_Exercise details_
Your job here is to restate every record exactly, pictures excluded.
[[ Task data open ]]
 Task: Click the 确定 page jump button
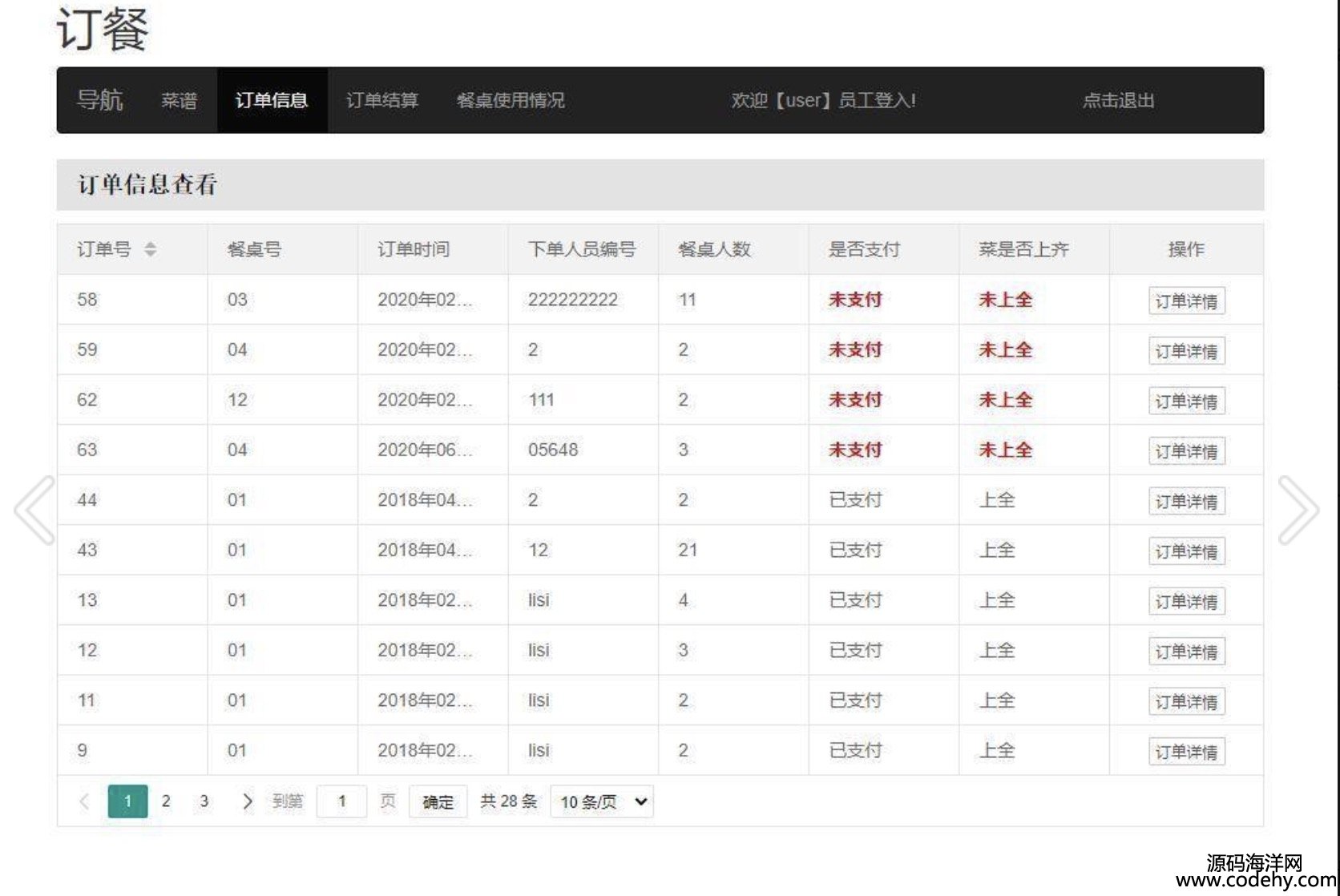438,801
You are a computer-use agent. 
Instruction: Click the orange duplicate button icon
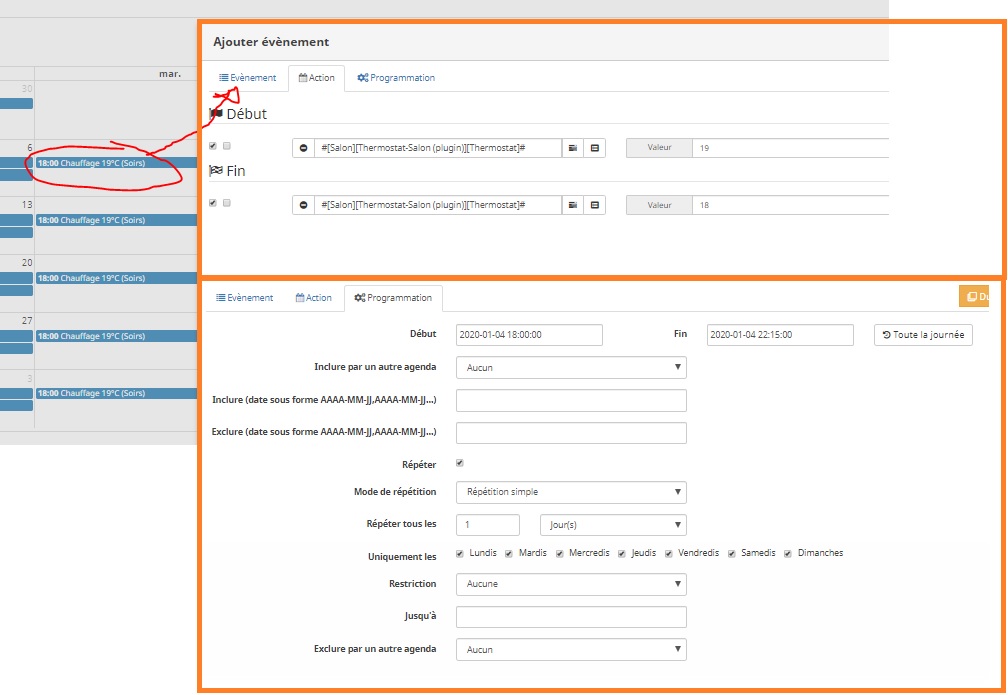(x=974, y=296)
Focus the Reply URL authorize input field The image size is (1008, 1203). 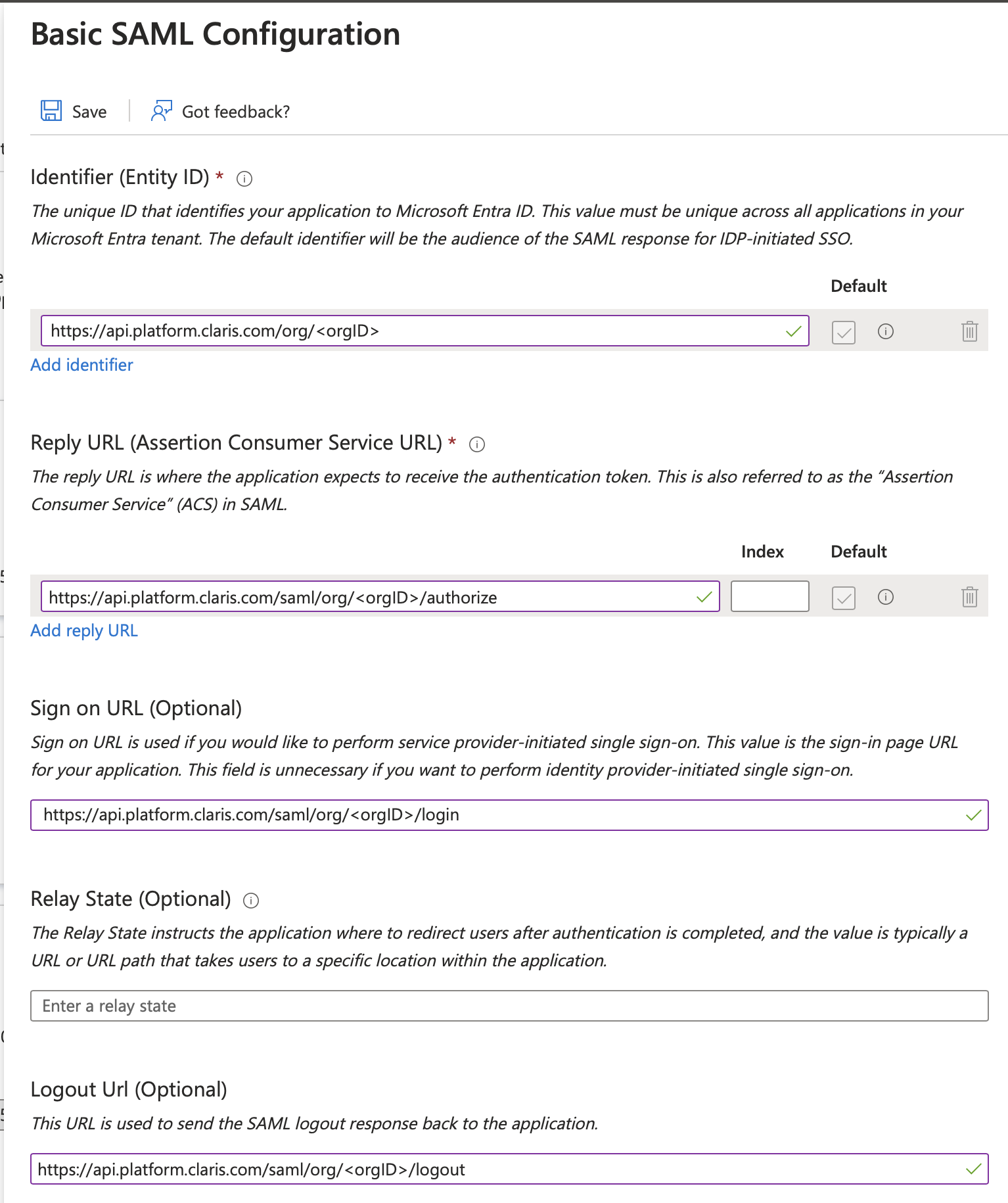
[[ Task data closed ]]
_Response to this exercise_
 Task: Click the 确定 page jump button
438,801
You are a computer-use agent. 
Instruction: Click the orange duplicate button icon
(x=974, y=296)
Focus the Reply URL authorize input field The image size is (1008, 1203). 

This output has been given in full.